> Objective A: Take the records from the line with "Where should I" through the end of the records, rename "Sales_Value" to "Profit_Value", and write those lines out again with everything else unchanged. Leave out the pictures.

> Reading passage:
How Extraction Works

Once you submit a schema:
  1. Unsiloed locates each field in the document
  2. Extracts values that best match the schema
  3. Returns structured JSON with:
    • Field-level confidence scores
    • Word-level citations
    • Bounding boxes mapped to the original document
This makes every extracted value auditable and traceable.

Best Practices

  • Keep field names simple and descriptive
  • Use nested objects to reflect document structure
  • Avoid free-form schemas—strict schemas produce better results
  • Prefer arrays for repeated sections (line items, directors, transactions)

Basic Usage

Simple Data Extraction

from unsiloed_sdk import UnsiloedClient

# Define extraction schema using JSON Schema format
schema = {
    "type": "object",
    "properties": {
        "title": {
            "type": "string",
            "description": "Document title"
        },
        "date": {
            "type": "string",
            "description": "Document date"
        }
    },
    "required": ["title", "date"],
    "additionalProperties": False
}

with UnsiloedClient(api_key="your-api-key") as client:
    # Extract and wait for completion
    result = client.extract_and_wait(
        file="document.pdf",
        schema=schema
    )

    # Access extracted data with confidence scores
    print(f"Title: {result.result['title']['value']}")
    print(f"Confidence: {result.result['title']['score']:.2%}")

Advanced Features

Asynchronous Processing

For large documents or batch processing, use the async endpoints:
from unsiloed_sdk import UnsiloedClient

with UnsiloedClient(api_key="your-api-key") as client:
    # Option 1: Start job and poll manually
    response = client.extract(
        file="document.pdf",
        schema=schema
    )
    job_id = response.job_id
    print(f"Job ID: {job_id}")

    # Check job status later
    result = client.get_extract_result(job_id)
    print(f"Status: {result.status}")

    # Option 2: Let SDK handle polling automatically
    result = client.extract_and_wait(
        file="document.pdf",
        schema=schema,
        poll_interval=5,  # Check every 5 seconds
    )

> Records provided:
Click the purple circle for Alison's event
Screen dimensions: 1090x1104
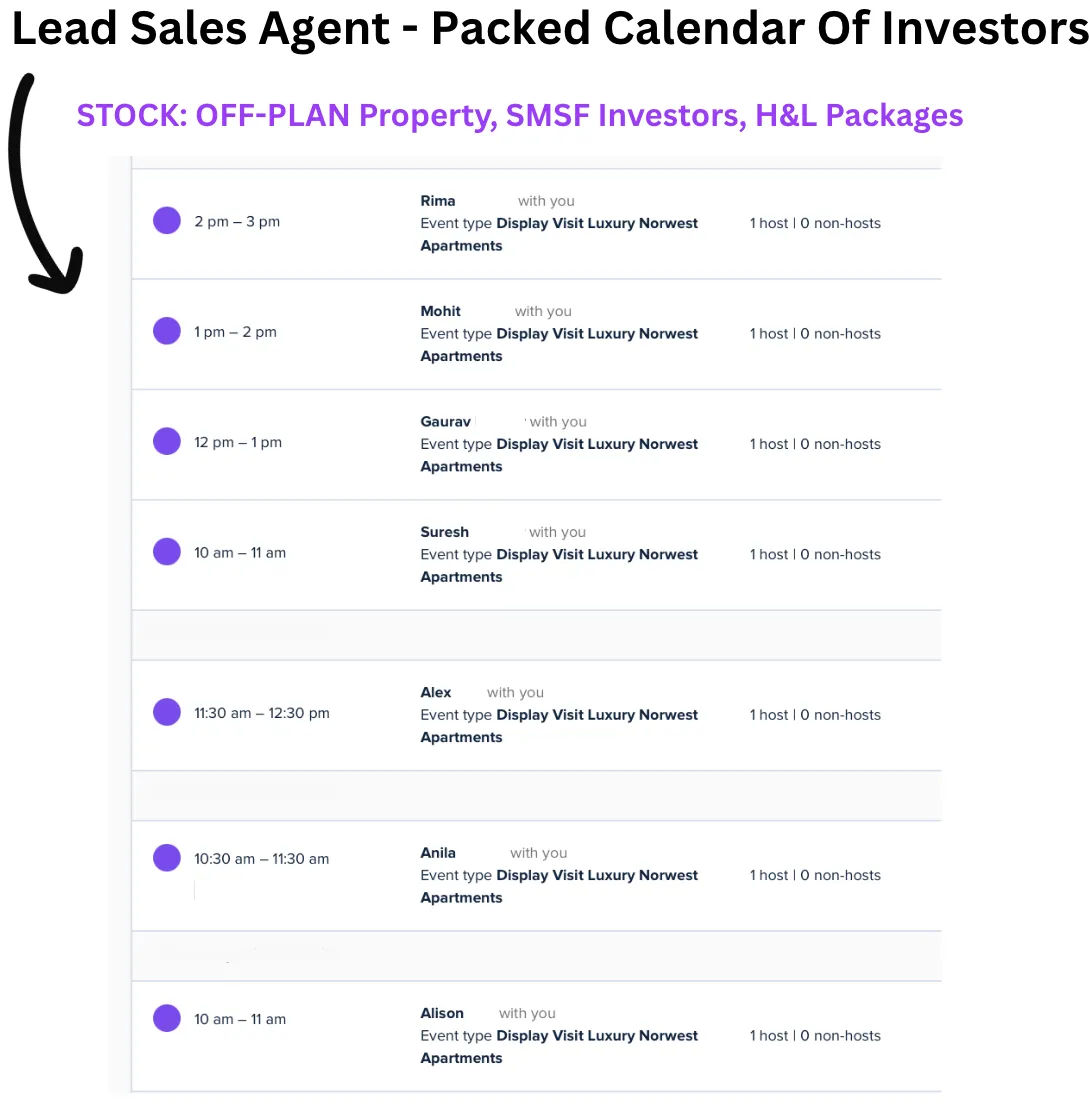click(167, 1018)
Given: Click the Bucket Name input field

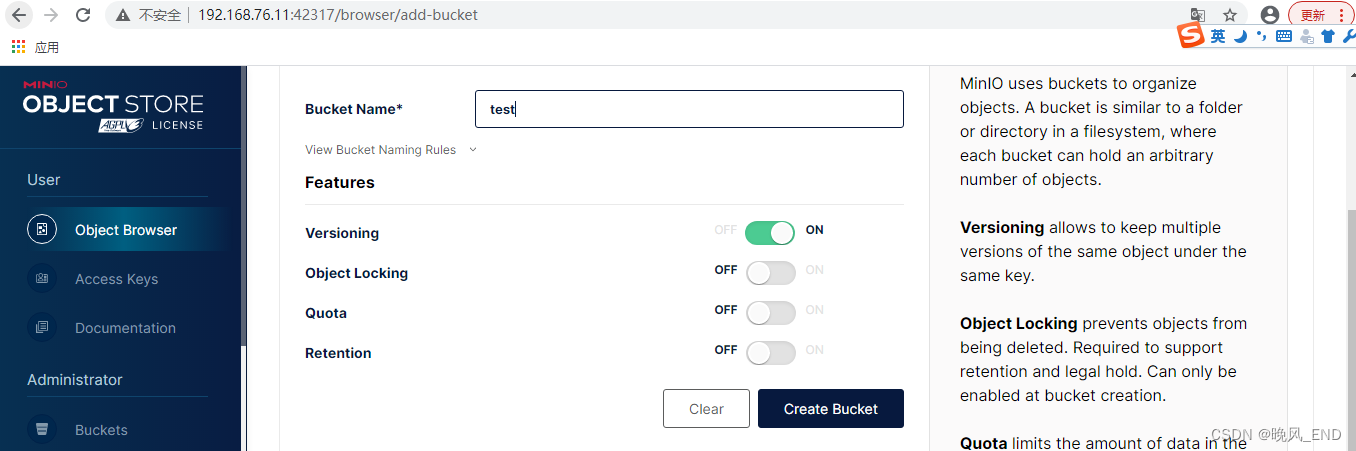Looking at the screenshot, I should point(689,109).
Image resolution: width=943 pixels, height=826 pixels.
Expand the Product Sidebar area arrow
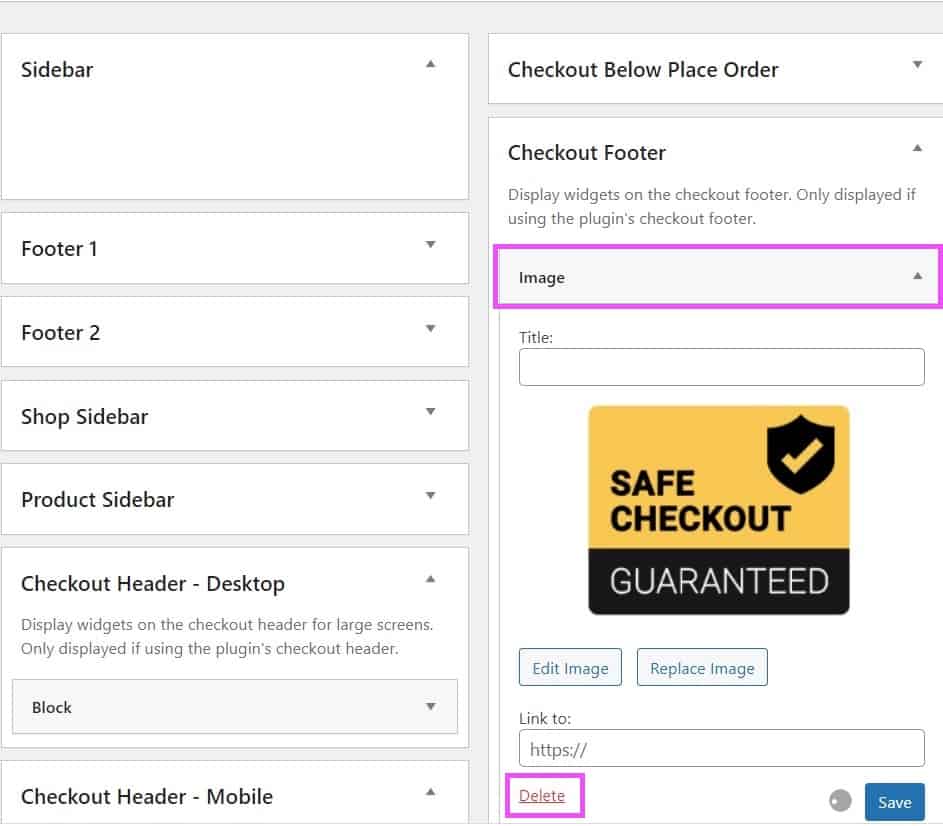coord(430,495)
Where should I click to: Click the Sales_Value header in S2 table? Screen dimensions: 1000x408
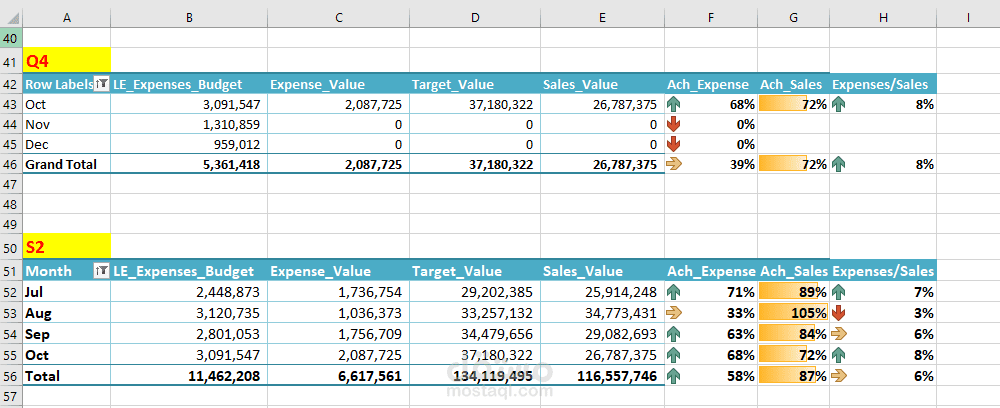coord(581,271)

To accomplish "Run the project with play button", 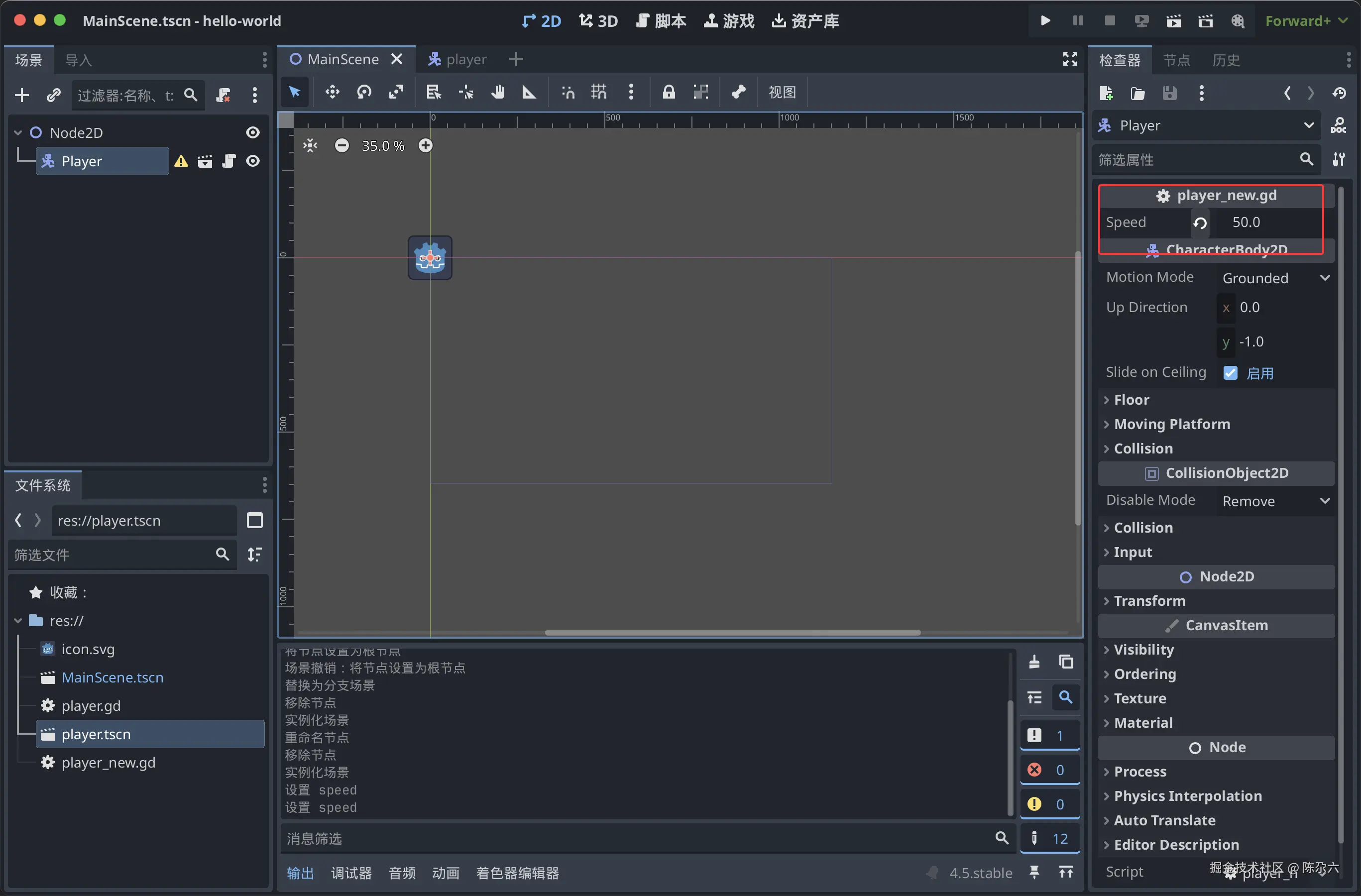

> Objective B: Print the full How Extraction Works text again, word for word.

> Final result A:
Where should I click to: Click the Profit_Value header in S2 table? Screen dimensions: 1000x408
coord(581,271)

To accomplish "Run the project with play button", 

> Final result B:
How Extraction Works

Once you submit a schema:
  1. Unsiloed locates each field in the document
  2. Extracts values that best match the schema
  3. Returns structured JSON with:
    • Field-level confidence scores
    • Word-level citations
    • Bounding boxes mapped to the original document
This makes every extracted value auditable and traceable.

Best Practices

  • Keep field names simple and descriptive
  • Use nested objects to reflect document structure
  • Avoid free-form schemas—strict schemas produce better results
  • Prefer arrays for repeated sections (line items, directors, transactions)

Basic Usage

Simple Data Extraction

from unsiloed_sdk import UnsiloedClient

# Define extraction schema using JSON Schema format
schema = {
    "type": "object",
    "properties": {
        "title": {
            "type": "string",
            "description": "Document title"
        },
        "date": {
            "type": "string",
            "description": "Document date"
        }
    },
    "required": ["title", "date"],
    "additionalProperties": False
}

with UnsiloedClient(api_key="your-api-key") as client:
    # Extract and wait for completion
    result = client.extract_and_wait(
        file="document.pdf",
        schema=schema
    )

    # Access extracted data with confidence scores
    print(f"Title: {result.result['title']['value']}")
    print(f"Confidence: {result.result['title']['score']:.2%}")

Advanced Features

Asynchronous Processing

For large documents or batch processing, use the async endpoints:
from unsiloed_sdk import UnsiloedClient

with UnsiloedClient(api_key="your-api-key") as client:
    # Option 1: Start job and poll manually
    response = client.extract(
        file="document.pdf",
        schema=schema
    )
    job_id = response.job_id
    print(f"Job ID: {job_id}")

    # Check job status later
    result = client.get_extract_result(job_id)
    print(f"Status: {result.status}")

    # Option 2: Let SDK handle polling automatically
    result = client.extract_and_wait(
        file="document.pdf",
        schema=schema,
        poll_interval=5,  # Check every 5 seconds
    )